Conservare qualche governatore diventa quindi fondamentale visto che i voti non ci sono più (serve affidarsi a gente come Vannacci) e Fratelli d'Italia è, quindi, pronta a ''papparsi'' anche il Nord. Con Zaia a questo punto fuori dai giochi, il Veneto è a rischio già da quest'anno con le elezioni regionali ormai prossime. Poi c'è una situazione speculare in Lombardia con anche Fontana al secondo mandato e in scadenza tra tre anni. Due regioni a statuto ordinario che a questo punto non potranno che cambiare governatore. Restano la 'coppia' Fedriga e Fugatti alla guida di due territori a statuto autonomo. E a questo punto, dopo quanto successo ieri anche il primo, il presidente del Friuli Venezia Giulia, può sorridere, grazie al secondo e puntare a un terzo mandato.
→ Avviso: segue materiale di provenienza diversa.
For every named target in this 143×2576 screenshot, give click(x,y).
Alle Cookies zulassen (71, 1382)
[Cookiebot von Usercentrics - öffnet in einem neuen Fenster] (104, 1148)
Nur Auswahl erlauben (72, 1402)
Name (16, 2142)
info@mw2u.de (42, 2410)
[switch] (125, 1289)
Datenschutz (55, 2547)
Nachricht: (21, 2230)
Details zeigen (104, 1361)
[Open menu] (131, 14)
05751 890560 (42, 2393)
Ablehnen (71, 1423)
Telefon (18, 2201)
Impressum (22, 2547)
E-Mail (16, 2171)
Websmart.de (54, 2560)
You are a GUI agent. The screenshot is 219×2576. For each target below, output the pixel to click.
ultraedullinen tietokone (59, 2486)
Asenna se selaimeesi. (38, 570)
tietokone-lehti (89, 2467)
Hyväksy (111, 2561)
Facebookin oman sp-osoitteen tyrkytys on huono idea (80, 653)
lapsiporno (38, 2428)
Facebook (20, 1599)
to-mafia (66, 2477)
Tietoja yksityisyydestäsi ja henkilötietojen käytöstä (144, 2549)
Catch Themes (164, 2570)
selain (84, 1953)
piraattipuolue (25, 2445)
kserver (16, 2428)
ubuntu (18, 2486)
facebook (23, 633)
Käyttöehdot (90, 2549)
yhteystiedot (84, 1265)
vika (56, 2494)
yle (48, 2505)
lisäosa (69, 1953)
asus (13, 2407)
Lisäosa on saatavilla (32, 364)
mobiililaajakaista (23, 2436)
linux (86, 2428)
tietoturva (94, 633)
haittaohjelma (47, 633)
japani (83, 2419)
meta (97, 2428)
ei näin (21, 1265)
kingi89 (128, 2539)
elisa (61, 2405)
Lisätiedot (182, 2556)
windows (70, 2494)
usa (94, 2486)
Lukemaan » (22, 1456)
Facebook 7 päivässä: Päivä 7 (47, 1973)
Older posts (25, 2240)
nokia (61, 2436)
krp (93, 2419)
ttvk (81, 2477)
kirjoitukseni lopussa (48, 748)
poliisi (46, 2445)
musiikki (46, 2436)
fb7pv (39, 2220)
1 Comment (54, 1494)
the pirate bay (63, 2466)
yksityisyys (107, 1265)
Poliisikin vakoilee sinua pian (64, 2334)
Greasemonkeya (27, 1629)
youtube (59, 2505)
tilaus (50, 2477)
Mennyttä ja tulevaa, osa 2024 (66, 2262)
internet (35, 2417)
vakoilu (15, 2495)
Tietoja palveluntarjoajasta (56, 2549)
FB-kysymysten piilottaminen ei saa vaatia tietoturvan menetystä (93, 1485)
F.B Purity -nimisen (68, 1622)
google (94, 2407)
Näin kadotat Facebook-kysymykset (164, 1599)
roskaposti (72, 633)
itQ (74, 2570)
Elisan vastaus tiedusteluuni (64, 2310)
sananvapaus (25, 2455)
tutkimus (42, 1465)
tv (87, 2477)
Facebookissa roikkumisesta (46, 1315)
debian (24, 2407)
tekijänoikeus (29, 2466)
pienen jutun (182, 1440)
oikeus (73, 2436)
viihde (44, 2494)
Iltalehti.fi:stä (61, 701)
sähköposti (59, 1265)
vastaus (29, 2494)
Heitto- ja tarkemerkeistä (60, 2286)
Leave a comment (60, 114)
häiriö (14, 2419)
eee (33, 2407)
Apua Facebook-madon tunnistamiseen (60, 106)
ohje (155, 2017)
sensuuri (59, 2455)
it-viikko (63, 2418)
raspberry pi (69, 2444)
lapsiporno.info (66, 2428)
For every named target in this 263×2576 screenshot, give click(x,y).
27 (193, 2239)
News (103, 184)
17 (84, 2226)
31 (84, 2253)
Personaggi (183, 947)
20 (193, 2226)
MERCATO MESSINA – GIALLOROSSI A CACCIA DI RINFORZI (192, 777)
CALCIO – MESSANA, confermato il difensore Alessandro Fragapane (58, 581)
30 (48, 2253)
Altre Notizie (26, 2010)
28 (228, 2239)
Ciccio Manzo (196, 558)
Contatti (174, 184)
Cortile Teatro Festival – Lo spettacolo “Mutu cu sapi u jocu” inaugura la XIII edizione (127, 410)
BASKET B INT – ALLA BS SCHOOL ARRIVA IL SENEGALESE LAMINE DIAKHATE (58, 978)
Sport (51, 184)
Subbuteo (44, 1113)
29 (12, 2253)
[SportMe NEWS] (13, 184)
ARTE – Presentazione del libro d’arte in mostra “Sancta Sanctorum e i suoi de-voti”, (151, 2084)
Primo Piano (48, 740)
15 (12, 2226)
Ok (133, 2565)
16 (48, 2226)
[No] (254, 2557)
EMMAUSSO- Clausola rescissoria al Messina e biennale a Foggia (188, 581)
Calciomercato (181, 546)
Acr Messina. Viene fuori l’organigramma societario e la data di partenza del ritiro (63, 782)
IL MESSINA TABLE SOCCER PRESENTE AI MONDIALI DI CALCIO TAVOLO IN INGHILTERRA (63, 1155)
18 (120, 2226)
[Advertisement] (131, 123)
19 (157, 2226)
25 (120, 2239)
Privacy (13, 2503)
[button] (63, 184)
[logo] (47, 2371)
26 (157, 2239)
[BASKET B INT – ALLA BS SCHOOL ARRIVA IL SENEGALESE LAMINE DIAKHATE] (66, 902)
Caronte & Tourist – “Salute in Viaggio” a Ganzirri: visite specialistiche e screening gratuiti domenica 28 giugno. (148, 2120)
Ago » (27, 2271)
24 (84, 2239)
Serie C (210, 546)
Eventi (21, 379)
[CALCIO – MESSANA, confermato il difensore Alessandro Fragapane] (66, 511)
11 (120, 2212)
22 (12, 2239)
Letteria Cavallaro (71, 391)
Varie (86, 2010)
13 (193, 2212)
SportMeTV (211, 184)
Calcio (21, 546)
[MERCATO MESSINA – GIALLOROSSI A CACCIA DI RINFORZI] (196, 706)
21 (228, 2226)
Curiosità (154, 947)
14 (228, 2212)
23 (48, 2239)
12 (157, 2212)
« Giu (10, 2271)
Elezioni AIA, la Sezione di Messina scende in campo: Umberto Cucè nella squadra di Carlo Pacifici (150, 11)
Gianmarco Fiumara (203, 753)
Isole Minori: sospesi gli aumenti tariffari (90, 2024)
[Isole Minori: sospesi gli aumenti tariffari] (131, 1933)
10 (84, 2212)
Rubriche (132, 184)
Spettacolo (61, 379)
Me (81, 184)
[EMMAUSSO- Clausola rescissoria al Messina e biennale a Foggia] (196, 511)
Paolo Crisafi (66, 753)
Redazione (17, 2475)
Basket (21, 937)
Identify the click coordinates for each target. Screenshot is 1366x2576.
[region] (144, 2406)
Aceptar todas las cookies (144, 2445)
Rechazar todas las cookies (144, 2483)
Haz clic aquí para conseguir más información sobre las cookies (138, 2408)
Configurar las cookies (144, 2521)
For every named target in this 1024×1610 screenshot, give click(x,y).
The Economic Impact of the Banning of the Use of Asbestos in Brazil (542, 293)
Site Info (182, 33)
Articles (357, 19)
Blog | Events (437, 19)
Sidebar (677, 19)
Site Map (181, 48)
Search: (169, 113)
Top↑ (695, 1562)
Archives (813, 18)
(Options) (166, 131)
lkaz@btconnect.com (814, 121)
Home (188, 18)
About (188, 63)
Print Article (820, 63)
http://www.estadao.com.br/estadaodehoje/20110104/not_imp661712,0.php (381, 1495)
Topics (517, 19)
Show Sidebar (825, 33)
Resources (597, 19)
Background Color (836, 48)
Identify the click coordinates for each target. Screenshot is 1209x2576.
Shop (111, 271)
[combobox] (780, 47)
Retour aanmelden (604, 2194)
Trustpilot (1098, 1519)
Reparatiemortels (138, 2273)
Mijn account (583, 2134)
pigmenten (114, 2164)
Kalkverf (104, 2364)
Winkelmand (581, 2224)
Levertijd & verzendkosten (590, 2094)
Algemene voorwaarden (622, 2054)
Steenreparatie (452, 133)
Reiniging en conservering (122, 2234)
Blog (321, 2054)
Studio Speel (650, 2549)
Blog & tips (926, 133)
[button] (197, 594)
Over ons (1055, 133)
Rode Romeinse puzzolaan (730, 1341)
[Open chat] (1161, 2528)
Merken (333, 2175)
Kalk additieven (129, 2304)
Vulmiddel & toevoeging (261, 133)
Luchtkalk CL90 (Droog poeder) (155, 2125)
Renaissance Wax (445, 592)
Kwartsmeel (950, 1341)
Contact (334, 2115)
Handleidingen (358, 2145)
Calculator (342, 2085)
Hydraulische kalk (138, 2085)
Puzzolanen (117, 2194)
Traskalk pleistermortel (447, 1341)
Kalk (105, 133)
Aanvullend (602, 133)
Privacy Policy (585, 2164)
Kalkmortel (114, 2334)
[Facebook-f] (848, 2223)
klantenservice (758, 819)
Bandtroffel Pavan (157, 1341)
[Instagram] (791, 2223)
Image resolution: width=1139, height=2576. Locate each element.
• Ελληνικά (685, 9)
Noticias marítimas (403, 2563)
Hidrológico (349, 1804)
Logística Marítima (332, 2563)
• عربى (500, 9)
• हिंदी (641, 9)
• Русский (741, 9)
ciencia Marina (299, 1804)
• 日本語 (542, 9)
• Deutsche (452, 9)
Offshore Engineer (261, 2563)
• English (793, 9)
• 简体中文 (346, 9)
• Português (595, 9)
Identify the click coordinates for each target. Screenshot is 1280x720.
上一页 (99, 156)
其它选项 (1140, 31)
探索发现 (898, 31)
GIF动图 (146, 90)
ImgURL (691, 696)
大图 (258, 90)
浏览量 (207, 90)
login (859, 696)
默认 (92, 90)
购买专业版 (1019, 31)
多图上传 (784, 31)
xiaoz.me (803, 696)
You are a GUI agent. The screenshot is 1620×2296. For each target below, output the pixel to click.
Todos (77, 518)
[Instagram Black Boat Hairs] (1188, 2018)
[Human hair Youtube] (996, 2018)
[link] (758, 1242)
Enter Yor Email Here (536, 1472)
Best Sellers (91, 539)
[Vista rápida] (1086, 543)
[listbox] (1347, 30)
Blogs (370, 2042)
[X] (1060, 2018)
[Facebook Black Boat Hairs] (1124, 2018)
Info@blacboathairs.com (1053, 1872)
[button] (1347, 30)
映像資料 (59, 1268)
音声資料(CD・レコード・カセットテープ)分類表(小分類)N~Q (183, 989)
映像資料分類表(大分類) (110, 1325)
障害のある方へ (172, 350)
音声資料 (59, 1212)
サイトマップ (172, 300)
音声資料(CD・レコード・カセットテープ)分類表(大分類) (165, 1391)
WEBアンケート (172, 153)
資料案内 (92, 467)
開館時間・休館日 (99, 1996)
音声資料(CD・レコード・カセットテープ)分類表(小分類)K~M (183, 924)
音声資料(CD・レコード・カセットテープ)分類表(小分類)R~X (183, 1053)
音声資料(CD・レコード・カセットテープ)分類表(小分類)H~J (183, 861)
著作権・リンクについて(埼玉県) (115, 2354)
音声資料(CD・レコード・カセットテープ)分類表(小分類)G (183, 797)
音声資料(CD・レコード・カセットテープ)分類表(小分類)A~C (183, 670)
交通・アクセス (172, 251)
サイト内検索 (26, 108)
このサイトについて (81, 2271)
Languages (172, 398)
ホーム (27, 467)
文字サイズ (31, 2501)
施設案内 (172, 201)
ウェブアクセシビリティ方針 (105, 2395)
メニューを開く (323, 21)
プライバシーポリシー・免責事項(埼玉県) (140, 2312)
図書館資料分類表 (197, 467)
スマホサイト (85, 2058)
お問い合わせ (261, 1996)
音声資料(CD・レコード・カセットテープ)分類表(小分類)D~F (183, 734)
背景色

Conservare il Friuli Venezia Giulia e la Provincia di Trento non sarà una gran cosa, rispetto a Lombardia e Veneto, ma è meglio che sparire definitivamente dai radar della politica vera, quella dell'amministrazione, quella che governa, che si siede ai tavoli e almeno in qualche caso può ''dare le carte''. Relegarsi a una politica fatti di elenchi, promesse su tik tok, foto mentre si mangia su Instagram e meme 'sconci', triti e ritriti, contro l'immigrazione non è esistere politicamente ma insistere pervicacemente. E allora in casa Lega potrebbe essere più d'uno a pensare che a quel punto forse sarebbe meglio desistere definitivamente. Meglio un terzo mandato un po' peloso (perché oggettivamente quel che è successo ieri in consiglio provinciale a Trento è uno dei punti più bassi e squallidi che la politica trentina ha toccato) che diventa due terzi mandati col sorriso, che scomparire.